A hundred years ago… today, the 22nd of February, the Russian Army stemmed the German advance at the 2nd Battle Of The Masurian Lakes (despite a defeat enumerated by 200,000 casualties against 16,000), and South African forces made further advances into German South-West Africa (now Namibia); on the 23rd British Marines moved on to Lemnos (an Aegean island annexed from the Ottoman Empire by Greece in 1912 – and scene of the remnants of Sam Sutcliffe Battalion’s 1915 Christmas dinner!), and a couple of days later began operations against Turkish Dardanelles forts to prepare the way for the Gallipoli invasion; and, of course, the attritional grind of the Western Front trenches continued.
      Meanwhile, the thousand-strong 2/1st City Of London Battalion, Royal Fusiliers, including my father, Sam Sutcliffe, still 16, and his brother, Ted, 18, both under-age volunteers, and their pals Harold Mellow and Len Minns from Edmonton, north London, sailed on… still some months from their own Gallipoli landing...

FOOTSOLDIERSAM SPEAKS
After last week’s brief stopover in Gibraltar harbour and, for the Londoners, the exotic experience of haggling for bargains with the bumboatmen, the Galena, the ungainly tub serving as their troopship, pottered on into the Mediterranean – destination still unknown to the Fusiliers. At least, with the Biscay storms behind them, a clean-up and recovery period could begin, as Sam wrote in his Memoir (NB, new readers, up to this point he still wrote in the third person, calling himself “Tommy”):

‘Their NCOs outlined a vigorous programme: cleansing of quarters, polishing of boots and buttons, and daily exercise in small groups. This was received with enthusiasm. There followed three days during which all on board improved both appearance and spirits…
     Tommy enjoyed the role of traveller, particularly leaning over the rail at the ship’s stern, watching the churned-up water, its apparent phosphorescence and the always widening wake – he felt a sense of urgency, a scurrying away of water humiliated, thrashed by the propellers…
     The present, happier way of life put him in a state of optimism and appreciation of the moment’s blessings – able, for instance, to largely ignore the unappetising, badly cooked and underdone food still served to them, regardless of calmer seas. Strong tea, often taken with hunks of bread and watery jam, usually passed for breakfast. That jam wouldn’t have fetched tuppence a pound in a grocer’s shop; issued in tins and made by a firm seldom heard of before or since that war, it needed no spoon, it ran like water.
     Even the boy could guess at the sort of profits the villains made and, in idle moments, soldiers discussed what they would like to do to the manufacturer and the people in authority who placed the orders and, no doubt, shared his gains and guilt.
     For some reason, the same low standards did not apply to Army biscuits, as they were called. Tommy believed that just one firm supplied the square, white, easily chewed biscuits – very different to the brick-hard squares referred to earlier. Proud of its product, the company baked its name, Jacob’s, into each biscuit – and men rejoiced when they were given them. For the rest, as far as Tommy could see, anonymity concealed the shame of their victuallers. If soldiers’ hopes have been realised they all live in a hell where the diet consists solely of their own provender.’

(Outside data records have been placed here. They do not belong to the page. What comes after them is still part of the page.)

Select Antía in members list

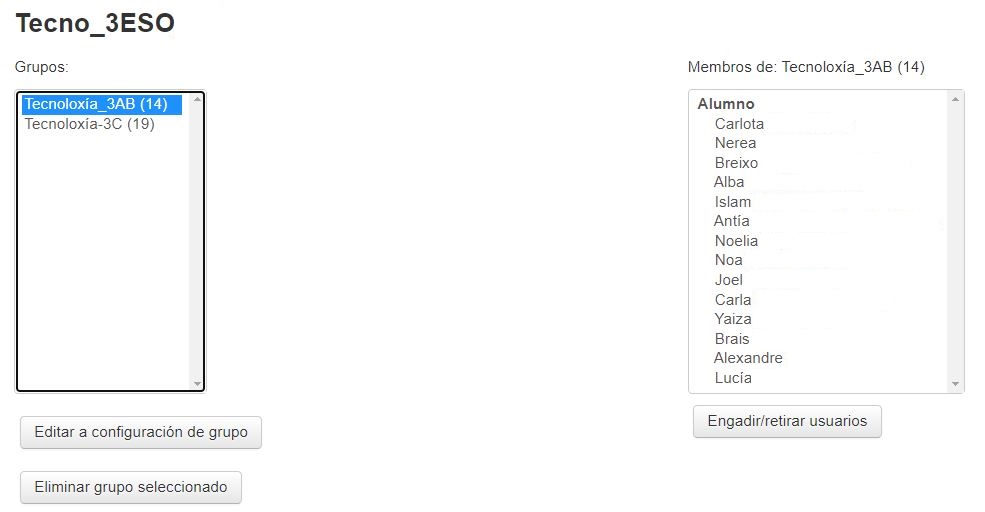[731, 221]

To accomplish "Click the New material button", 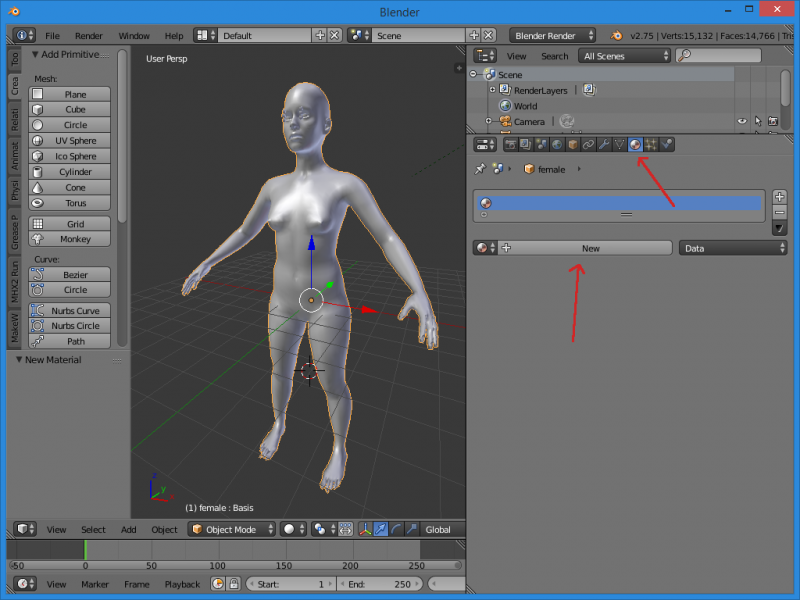I will pos(590,248).
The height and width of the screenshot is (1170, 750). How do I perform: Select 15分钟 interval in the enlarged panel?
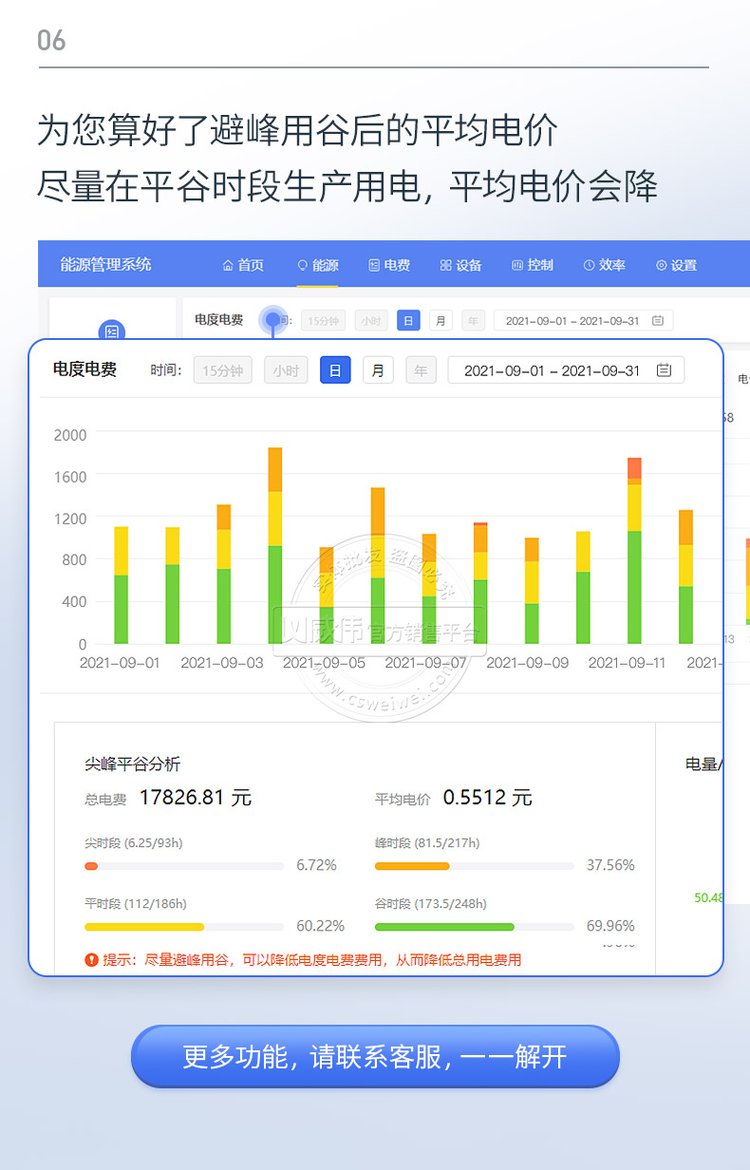coord(223,370)
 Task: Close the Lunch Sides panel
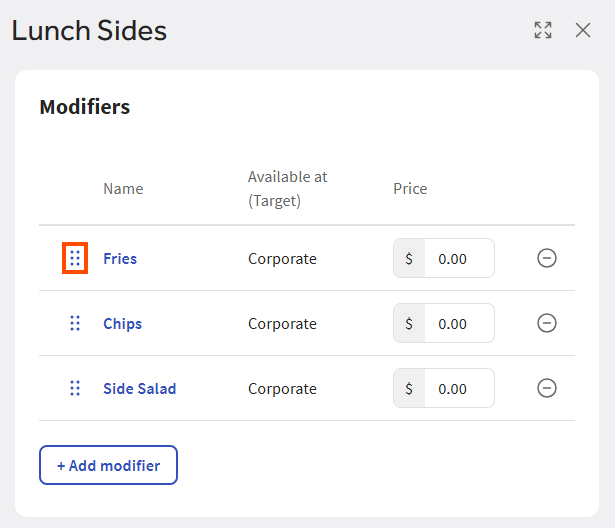coord(583,30)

Note that “Tommy enjoyed the role of traveller”; from time to time, in more tranquil moments, my father would escape the hardships, terrors and horrors of war by becoming a boy entranced, imagination flying, as he saw the world outside England for the first time (and, like most of his working-class generation, he never did go abroad again after World War 1). This flight of fancy first occurred on the voyage from Gibraltar, leading him into romantic phantasms about his own thus far poor and mundane life:

At the end of a day of calm and deep blue sea, the sun hovered for a while, apparently, at about 30 degrees above the horizon before finally dropping towards the water. Tommy watched it descend; the whole sphere rested on the sea’s surface for a moment, then it quickly sank to three-quarters, a half, a quarter, then nothing remained save a bright glow, and that only briefly. Darkness came and, with a small amount of lighting permitted at that time, Tommy had flickering reflections to watch and accompany romantic, boyish thoughts.
     Leaning on the rail, he was joined by Jimmy Green, a nice fellow with whom he had chatted occasionally – probably four years older than Tommy, he belonged to G Company, Ted’s lot.
     Several months in the Army had not hardened or toughened Jimmy. His blond hair and pale face had that fresh, cared-for look Tommy already associated with the upper middle classes. One wondered how these types achieved it. Ordinary blokes well washed and scrubbed looked fine, but still ordinary. The Jimmy Greens of that period had quit their usually pleasant occupations and homes, generally on patriotic impulses. Their parents must have been terribly shocked but, in many instances, ensured their sons would at least have the King’s commission to cushion them against the worst buffetings of war… well, to some degree. Jimmy’s gentleness and trustfulness, his gay, white-toothed smiles, induced in Tommy a feeling of untaught inferiority which, he hoped to goodness, didn’t show.
     Some sort of counterbalance seemed to be required, so he said, almost casually, “Ah, there it is, straight ahead”. “What is?” said Jimmy, peering through the night. “Algiers, brightly lit up. You can actually trace the layout of the streets by the lines of the lights. That wide one in the middle comes straight from the back of the town down to the harbour. Now, taking the ones which branch right from the main street, can you see the second one up from the sea? That’s where we used to live.”
     Green responded with immense interest to this lie and begged for more details. Tommy promised to return to the subject later, but pleaded the urgency of a visit to the Ohang, as the bog had become known. Leaving Jimmy, he actually entered the place convulsed with laughter, but also feeling somewhat uneasy about the silly untruth. Anybody but Jimmy would have jeered jovially and perhaps called him something chummy like “You lying little sod!” and the boy might have had to duck a sideswipe, but no harm would have been done.
     Now, for the moment, he relegated the matter to his mental storeroom as he looked along the spotless seating with its circular holes evenly spaced – how many could it accommodate at a sitting? How many had suffered frozen bums while attending to natural requirements in that novel latrine? Indeed how many had almost drowned when the raging sea thrust upward through the holes, rushed along the deck and away through the scuppers? He could grin now as he thought about this formerly filthy, wet, and slippery contraption and recalled the hymn, For Those In Peril On The Sea.’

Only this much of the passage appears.